Rationale: A non-PAR provider’s fee schedule is 95% of Medicare approved amounts for PAR providers, which sets the fee at $1045 ($1100 X .95). The provider’s limiting charge would be 115% of the Medicare approved amount for non-PAR ($1045 X 115% = $1201.75)

500

Workers’ compensation is a(n) ______________ insurance program.

a. Catastrophic

b. No fault

c. At fault

d. Personal injury

ANS:  B

Rationale: Workers' compensation is a “no fault” insurance program that provides benefits to employees who suffer job-related injuries or illnesses.

500

A practice agrees to pay $250,000 to settle a lawsuit alleging that the practice used X-rays of one patient to justify services on multiple other patients’ claims. The manager of the office brought the civil suit. What type of case is this?

a.
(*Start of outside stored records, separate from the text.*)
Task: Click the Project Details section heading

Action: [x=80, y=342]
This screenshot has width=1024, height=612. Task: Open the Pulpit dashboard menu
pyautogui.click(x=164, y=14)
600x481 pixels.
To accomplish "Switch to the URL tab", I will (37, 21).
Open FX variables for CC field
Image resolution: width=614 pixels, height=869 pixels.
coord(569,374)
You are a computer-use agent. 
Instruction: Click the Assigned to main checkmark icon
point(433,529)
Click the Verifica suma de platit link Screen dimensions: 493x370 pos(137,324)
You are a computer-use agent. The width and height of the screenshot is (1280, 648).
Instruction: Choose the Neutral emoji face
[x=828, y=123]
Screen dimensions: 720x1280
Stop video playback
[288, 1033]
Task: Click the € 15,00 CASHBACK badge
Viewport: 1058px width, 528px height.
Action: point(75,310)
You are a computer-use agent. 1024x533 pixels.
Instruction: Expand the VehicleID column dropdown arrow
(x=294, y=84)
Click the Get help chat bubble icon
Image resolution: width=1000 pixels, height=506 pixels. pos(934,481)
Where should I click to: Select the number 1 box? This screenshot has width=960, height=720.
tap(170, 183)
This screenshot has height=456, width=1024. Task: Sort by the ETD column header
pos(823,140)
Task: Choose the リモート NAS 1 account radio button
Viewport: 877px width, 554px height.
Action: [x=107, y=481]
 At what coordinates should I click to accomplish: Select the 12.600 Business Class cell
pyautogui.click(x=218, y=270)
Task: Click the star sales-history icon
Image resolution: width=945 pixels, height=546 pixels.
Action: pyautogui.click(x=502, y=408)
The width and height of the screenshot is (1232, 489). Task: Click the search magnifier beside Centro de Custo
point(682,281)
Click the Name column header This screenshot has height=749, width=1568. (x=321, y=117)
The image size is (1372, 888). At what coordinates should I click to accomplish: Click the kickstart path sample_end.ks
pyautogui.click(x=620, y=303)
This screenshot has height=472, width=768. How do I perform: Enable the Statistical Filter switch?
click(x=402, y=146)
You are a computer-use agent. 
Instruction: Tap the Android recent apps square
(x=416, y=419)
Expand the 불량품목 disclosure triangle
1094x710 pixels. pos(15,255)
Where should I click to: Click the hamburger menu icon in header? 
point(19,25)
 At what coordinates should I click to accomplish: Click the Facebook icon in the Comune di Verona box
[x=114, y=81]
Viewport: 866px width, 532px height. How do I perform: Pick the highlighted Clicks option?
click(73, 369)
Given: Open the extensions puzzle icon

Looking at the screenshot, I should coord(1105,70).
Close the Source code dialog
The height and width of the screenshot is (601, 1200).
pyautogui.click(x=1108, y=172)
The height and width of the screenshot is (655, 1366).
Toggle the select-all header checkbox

Qui Tam

c. Anti-Kickback

b. Stark case

d. HIPAA

ANS:  A

Rationale: A Qui Tam case is also known as a whistleblower case. If an individual knows of a violation of the FCA, he or she may bring a civil action on behalf of him or herself and on behalf of the U.S. government (such an individual is called a relator).

500

Local Coverage Determinations (LCDs) are established by Medicare Administrative Contractors (MACs) for what purpose?

a. LCDs are established to override NCDs.

b. LCDs are developed when no NCD is available.

c. LCDs establish coding standards for certain services.

d. LCDs make coverage determinations universal throughout jurisdictions.

ANS:  B

Rationale: LCDs are established by the MAC when there is not an NCD available, or when the NCD needs to be defined further. Each individual MAC can establish LCDs for their jurisdiction.

500

What rejections/denials are the easiest to prevent with good front office policy?

I. Incorrect patient information

II. Eligibility expiration

III. Medical necessity

IV. Liability denials

a. I, II

c. I, III, IV

b. I, II, IV

d. I, IV

ANS:  B

Rationale: Incorrect patient information rejections can be avoided with accuracy of intake information taken from patients in the front office. Eligibility expiration denials can be avoided with insurance verification at the front desk at check in. Liability denials can be avoided with complete information gathering regarding injuries, including place of occurrence and whether the patient was working.

500

A Medicare patient receiving inpatient care in a critical access hospital would be covered under

a. Part C

c. Part A

b. Part B

d. Part D

ANS:  C

Rationale: Part A helps cover inpatient care in hospitals, including critical access hospitals, and skilled nursing facilities for Medicare patients.